▶ [QUOTED PASSAGE]
>> Begin

Abstract: Corpus Legis is a library of governmental regulations encoded in computable form. While various projects in the past have experimented with encoding laws in computable form in specific areas and specific jurisdictions, Corpus Legis is an attempt to assemble a comprehensive collection of rules across multiple application areas and multiple jurisdictions - federal, state, and local - with an initial focus on the United States. In order to facilitate the use of its rules, the site offers tools for browsing regulations in the library, scenario-based search, evaluating hypothetical scenarios, and evaluating hypothetical changes to the regulations. It also provides downloadable open-source software for incorporating rules in custom applications. This article is a brief description of Corpus Legis and the services it offers.

1. Computational Law

Computational Law is the branch of Legal Informatics concerned with the mechanization of legal analysis (whether done by humans or by computers). From a pragmatic perspective, Computational Law is important as the basis for computer systems capable of doing legal calculations, such as compliance checking, legal planning, regulatory analysis, and so forth. Some systems of this sort already exist.

Various systems of this sort already exist. Turbotax is a classic example. Based on values supplied by its user, it automatically computes the user's tax obligations, fills in appropriate tax forms, and files those forms with the appropriate authority. If asked, it can supply explanations for its results in the form of references to the relevant portions of the tax code.

Systems like Turbotax have value in administering many government programs - in dealing with privacy and security matters, in intellectual property rights management, reporting), in assessing compliance of plans with building codes (affected by local, county, state, and federal safety requirements), in electronic commerce (e.g. import/export restrictions on technology, drugs, and so forth), in labor law (e.g. occupational safety regulations and health care benefits, notably cases where state regulations interact with federal provisions), and so forth.

And the potential for deployment of such applications is substantial due to technological developments like the Internet, mobile systems (such as smart phones and smart watches), and the emergence of autonomous systems (such as self-driving cars and robots).

2. Rule-Based Systems

The question is how to build such systems. In traditional programming, systems take the form of computer programs written in languages like C and Java. These programs are typically regulation-specific and task-specific - each is designed to accomplish a specific task and embody a specific set of regulations. Our approach is to factor the regulations out or these programs and to supply them to regulation-independent programs as data.

>> End

▶ [TO BE DONE]
a – Summarize the Corpus Legis article in two sentences.
b – Proceed with the Corpus Legis article, starting right after its final sentence.
The items placed after this note are not needed here.

▶ [RECORDS PROVIDED]

>> Begin

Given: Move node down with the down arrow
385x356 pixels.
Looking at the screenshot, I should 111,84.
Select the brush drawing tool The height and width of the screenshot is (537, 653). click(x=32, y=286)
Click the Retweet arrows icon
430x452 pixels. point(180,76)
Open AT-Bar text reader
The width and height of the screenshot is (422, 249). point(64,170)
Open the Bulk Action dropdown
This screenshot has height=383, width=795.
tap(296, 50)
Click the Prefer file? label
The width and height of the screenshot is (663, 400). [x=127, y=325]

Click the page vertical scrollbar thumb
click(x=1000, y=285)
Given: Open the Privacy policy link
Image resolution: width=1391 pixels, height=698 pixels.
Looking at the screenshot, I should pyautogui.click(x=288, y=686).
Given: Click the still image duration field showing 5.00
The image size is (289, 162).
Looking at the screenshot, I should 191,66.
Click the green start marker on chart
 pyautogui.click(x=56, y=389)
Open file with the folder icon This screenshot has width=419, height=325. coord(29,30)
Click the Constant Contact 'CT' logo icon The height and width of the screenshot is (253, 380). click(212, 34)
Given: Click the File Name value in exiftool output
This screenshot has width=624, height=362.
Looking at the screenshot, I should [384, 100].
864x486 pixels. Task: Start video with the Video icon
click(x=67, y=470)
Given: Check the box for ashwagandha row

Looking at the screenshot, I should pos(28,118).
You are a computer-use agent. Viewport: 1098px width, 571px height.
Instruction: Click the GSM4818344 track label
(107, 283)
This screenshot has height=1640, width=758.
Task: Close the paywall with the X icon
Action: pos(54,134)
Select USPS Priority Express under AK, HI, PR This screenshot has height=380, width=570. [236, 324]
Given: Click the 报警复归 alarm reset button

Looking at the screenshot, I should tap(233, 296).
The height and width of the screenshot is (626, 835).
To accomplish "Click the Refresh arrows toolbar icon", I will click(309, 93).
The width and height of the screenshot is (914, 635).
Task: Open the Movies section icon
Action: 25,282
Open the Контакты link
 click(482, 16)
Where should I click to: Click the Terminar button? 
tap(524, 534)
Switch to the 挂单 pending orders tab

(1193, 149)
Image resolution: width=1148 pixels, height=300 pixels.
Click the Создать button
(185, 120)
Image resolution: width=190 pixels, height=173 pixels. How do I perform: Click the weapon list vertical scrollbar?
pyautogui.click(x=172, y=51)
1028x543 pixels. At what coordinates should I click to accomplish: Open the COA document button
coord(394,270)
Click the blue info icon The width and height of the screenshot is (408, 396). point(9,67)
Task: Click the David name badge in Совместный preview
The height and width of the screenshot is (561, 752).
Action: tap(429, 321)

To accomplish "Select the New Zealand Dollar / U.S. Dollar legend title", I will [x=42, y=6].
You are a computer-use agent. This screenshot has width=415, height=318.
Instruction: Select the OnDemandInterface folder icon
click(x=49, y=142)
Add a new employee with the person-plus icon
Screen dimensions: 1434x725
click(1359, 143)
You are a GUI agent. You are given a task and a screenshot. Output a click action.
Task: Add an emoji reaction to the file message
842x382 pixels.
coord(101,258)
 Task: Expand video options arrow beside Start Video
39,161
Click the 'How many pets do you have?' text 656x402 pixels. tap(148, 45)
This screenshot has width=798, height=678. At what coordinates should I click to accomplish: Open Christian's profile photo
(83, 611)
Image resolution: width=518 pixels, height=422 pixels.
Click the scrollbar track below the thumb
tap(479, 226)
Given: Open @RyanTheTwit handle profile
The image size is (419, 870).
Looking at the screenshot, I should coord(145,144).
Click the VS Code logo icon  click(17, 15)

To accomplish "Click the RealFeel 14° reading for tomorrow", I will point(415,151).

>> End

▶ [ANSWERS GIVEN]
a – Corpus Legis is a library of governmental regulations encoded in computable form that gathers rules across multiple application areas and jurisdictions, with an initial focus on the United States. It offers tools for browsing, scenario-based search, and evaluating hypothetical scenarios and regulatory changes, and its approach is to factor regulations out of task-specific programs and supply them as data to regulation-independent programs.

b –
One advantage of separating representation and processing in this way is that a single general legal system can be used multiple times, for different jurisdictions and for different combinations of jurisdictions. The dual of this is also true. Once a set of regulations is encoded formally, it can be supplied as input to different legal reasoning engines for different purposes, e.g. to check compliance, to plan for compliance, to detect inconsistencies or redundancies, and so forth.

The key to our approach is Logic Programming. In Dynamic Logic Programming, the behavior of an worksheet requires just three components: (1) a data model for the application, (2) definitions of key concepts expressed in a logic-like language, and (3) a specification of behavior in terms of transition rules.

Also automated reasoning to compute the legality of real and hypothetical scenarios, plan for compliance, and assess the completeness and consistency of regulations.

Admittedly, specifying these things requires some work, just as writing the formulas in an spreadsheet requires some work. However, our experience has shown that the work required to create and maintain logic programs is less than that required for systems built with traditional programming technologies. Moreover, it is far easier for people to learn to build systems this way than with previous technologies.

Today, there are multiple vendors of legal technology who use Computational Logic in one form or another. For example, there is Neota Logic, a software platform that enables non-programmers to build and deploy rule-based dialog systems for professional services in general and legal services in particular.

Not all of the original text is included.